● WORK TO BE COMPLETED:
Go to the line containing "ルビー (19, 1480)" in the records below and print it and every following line exactly, on through the line containing "利用規約 (184, 2541)", then stop.

● ENTRIES SUPPLIED:
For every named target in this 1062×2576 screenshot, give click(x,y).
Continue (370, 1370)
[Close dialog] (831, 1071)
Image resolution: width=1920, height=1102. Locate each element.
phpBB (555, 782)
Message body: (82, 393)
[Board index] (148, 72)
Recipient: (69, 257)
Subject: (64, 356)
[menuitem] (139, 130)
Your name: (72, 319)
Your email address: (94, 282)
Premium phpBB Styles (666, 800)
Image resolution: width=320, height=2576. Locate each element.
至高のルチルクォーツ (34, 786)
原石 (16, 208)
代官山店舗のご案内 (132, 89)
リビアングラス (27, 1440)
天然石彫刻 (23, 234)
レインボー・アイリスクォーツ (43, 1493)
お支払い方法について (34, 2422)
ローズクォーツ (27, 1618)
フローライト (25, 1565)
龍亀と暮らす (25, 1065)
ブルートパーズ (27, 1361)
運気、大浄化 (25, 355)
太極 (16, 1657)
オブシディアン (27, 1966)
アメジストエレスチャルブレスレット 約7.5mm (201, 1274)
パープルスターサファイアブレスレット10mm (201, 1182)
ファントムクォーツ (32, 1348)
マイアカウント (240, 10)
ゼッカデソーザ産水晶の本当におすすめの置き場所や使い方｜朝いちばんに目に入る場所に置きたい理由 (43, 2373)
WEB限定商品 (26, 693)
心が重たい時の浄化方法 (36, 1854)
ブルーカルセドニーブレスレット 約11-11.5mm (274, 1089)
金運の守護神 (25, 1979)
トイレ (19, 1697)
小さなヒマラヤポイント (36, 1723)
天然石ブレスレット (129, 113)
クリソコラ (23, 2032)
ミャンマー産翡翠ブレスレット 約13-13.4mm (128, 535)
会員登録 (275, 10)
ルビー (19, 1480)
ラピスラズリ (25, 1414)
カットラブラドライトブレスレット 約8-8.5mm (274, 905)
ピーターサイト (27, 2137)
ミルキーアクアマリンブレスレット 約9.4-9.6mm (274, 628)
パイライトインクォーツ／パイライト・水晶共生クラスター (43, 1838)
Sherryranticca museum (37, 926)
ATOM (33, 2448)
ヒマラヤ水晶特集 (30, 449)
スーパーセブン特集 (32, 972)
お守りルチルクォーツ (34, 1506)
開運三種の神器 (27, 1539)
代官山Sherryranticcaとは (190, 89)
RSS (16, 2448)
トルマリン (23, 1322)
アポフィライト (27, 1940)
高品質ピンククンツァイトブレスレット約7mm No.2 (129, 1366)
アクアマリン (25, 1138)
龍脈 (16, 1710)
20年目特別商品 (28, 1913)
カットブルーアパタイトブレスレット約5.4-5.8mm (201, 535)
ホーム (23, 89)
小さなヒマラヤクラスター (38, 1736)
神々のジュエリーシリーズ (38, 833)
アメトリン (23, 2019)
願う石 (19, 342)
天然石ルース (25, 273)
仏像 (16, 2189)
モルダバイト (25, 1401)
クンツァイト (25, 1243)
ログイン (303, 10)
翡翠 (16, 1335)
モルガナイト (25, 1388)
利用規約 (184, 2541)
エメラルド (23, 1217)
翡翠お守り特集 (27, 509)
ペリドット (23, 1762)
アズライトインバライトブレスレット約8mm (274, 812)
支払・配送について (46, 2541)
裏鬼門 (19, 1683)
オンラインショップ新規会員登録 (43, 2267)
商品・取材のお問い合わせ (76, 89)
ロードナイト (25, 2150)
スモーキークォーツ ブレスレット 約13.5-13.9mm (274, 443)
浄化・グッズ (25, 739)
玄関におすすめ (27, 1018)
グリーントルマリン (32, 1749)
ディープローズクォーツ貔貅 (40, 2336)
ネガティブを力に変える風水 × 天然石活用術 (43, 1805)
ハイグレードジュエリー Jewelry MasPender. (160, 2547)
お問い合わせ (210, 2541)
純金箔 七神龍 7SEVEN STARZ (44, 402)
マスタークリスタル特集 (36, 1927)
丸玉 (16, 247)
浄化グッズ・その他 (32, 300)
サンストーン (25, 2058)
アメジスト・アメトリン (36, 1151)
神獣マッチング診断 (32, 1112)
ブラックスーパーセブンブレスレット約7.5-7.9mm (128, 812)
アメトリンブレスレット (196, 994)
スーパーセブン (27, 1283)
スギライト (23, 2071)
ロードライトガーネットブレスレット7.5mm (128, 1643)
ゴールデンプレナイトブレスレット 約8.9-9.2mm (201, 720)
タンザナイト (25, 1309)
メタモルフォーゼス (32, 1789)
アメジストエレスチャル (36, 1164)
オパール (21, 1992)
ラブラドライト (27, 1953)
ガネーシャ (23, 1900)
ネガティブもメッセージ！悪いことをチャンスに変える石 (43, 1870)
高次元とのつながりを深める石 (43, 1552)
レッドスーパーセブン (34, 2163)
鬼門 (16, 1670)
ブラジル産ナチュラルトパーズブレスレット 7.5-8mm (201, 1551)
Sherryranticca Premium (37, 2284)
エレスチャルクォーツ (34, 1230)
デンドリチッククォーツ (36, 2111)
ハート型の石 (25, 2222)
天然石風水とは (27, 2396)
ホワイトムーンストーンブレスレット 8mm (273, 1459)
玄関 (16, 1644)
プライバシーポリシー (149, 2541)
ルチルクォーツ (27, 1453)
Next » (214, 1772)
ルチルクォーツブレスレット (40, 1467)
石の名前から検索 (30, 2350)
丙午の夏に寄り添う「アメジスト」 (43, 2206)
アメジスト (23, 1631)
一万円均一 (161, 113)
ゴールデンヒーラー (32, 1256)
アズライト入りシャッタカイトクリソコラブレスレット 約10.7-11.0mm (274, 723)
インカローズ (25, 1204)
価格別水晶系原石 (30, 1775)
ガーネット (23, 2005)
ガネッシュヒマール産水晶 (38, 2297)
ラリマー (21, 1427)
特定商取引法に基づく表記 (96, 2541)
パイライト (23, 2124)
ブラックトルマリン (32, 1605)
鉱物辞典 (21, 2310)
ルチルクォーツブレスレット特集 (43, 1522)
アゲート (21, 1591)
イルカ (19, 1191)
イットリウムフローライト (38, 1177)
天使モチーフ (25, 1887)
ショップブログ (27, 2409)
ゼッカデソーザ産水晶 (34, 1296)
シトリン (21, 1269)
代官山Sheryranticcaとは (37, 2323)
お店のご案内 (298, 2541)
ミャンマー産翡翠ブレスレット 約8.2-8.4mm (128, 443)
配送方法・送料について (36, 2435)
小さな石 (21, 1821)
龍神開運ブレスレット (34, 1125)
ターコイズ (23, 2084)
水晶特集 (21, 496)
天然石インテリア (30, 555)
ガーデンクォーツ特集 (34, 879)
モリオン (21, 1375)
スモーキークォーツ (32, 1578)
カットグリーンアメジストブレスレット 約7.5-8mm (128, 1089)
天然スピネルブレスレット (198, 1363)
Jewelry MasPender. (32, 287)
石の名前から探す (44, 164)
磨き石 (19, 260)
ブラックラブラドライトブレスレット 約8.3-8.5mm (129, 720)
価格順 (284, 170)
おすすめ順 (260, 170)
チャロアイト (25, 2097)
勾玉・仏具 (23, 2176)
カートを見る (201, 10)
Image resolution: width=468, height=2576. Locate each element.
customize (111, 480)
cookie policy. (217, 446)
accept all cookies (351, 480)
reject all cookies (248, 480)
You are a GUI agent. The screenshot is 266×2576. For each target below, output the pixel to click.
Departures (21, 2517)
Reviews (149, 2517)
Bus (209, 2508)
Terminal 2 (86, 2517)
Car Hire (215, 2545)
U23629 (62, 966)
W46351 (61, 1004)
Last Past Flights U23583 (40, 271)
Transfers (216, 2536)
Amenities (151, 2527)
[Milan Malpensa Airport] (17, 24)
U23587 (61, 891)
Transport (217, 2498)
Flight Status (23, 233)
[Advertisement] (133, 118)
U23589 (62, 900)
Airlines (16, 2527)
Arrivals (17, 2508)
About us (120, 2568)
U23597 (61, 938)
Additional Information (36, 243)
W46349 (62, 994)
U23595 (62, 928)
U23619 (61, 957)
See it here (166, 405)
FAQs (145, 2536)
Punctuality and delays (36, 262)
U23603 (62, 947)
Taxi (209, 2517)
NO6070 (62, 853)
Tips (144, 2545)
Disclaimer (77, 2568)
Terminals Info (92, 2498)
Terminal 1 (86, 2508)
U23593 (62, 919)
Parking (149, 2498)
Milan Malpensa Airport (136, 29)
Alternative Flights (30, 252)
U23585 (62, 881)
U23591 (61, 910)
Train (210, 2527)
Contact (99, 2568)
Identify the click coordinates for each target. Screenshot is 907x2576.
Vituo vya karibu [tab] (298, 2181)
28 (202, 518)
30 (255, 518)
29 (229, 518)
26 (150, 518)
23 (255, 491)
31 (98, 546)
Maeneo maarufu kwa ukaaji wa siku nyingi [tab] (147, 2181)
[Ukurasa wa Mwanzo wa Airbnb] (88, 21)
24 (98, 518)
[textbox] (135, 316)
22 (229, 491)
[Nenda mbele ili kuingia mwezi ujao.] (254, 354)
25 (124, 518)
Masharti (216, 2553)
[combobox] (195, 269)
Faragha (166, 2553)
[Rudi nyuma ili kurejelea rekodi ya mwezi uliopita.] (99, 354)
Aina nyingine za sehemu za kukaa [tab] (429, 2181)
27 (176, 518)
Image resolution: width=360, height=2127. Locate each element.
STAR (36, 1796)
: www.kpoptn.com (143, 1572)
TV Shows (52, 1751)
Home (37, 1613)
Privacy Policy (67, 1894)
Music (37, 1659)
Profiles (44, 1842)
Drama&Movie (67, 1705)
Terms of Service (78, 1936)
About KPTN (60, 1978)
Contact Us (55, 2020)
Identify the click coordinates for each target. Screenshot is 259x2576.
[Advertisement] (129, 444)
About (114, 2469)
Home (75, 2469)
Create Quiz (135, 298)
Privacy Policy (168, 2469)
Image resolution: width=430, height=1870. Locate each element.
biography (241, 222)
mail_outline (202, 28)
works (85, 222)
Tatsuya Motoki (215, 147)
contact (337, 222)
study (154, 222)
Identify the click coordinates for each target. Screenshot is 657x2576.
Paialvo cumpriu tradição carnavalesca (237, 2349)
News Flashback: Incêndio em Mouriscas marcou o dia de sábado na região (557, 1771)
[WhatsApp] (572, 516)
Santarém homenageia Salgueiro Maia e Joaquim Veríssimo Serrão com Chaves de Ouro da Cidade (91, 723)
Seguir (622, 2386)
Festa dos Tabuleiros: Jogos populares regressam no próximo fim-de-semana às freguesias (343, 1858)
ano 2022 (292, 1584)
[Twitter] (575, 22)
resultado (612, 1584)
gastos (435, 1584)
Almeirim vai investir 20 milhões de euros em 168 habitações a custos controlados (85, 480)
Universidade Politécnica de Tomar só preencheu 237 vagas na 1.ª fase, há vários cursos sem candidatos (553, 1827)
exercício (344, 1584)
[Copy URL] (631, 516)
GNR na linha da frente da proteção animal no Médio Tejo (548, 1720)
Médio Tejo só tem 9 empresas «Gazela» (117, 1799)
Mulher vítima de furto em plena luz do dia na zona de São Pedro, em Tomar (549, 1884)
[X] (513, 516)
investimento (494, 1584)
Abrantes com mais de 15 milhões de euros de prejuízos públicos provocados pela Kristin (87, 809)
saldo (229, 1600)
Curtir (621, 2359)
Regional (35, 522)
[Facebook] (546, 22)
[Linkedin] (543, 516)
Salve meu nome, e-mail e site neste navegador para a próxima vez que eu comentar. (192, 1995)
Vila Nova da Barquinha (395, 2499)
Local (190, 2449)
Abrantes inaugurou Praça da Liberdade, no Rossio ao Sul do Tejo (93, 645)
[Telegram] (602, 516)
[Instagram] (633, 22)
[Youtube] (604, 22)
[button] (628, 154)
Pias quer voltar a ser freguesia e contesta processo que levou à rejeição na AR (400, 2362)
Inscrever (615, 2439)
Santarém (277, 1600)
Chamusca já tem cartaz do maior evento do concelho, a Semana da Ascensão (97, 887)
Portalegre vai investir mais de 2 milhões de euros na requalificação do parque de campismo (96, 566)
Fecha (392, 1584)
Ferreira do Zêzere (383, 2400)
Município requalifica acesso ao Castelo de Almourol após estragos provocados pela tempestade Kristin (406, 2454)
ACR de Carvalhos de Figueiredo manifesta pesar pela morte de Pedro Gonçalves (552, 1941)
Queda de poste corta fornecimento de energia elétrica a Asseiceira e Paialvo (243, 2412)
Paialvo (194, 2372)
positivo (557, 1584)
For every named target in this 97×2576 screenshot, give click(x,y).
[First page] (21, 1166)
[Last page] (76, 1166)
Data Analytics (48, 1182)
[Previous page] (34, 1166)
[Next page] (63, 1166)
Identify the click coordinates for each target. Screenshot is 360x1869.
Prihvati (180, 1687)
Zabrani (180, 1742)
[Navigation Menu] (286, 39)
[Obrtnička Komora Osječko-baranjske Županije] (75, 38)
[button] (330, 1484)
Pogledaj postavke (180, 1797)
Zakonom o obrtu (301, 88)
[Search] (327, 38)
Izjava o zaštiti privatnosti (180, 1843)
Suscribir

● TASK OUTPUT:
ルビー (19, 1480)
ラピスラズリ (25, 1414)
カットラブラドライトブレスレット 約8-8.5mm (274, 905)
ピーターサイト (27, 2137)
ミルキーアクアマリンブレスレット 約9.4-9.6mm (274, 628)
パイライトインクォーツ／パイライト・水晶共生クラスター (43, 1838)
Sherryranticca museum (37, 926)
ATOM (33, 2448)
ヒマラヤ水晶特集 (30, 449)
スーパーセブン特集 (32, 972)
お守りルチルクォーツ (34, 1506)
開運三種の神器 (27, 1539)
代官山Sherryranticcaとは (190, 89)
RSS (16, 2448)
トルマリン (23, 1322)
アポフィライト (27, 1940)
高品質ピンククンツァイトブレスレット約7mm No.2 (129, 1366)
アクアマリン (25, 1138)
龍脈 (16, 1710)
20年目特別商品 (28, 1913)
カットブルーアパタイトブレスレット約5.4-5.8mm (201, 535)
ホーム (23, 89)
小さなヒマラヤクラスター (38, 1736)
神々のジュエリーシリーズ (38, 833)
アメトリン (23, 2019)
願う石 (19, 342)
天然石ルース (25, 273)
仏像 (16, 2189)
モルダバイト (25, 1401)
クンツァイト (25, 1243)
ログイン (303, 10)
翡翠 (16, 1335)
モルガナイト (25, 1388)
利用規約 (184, 2541)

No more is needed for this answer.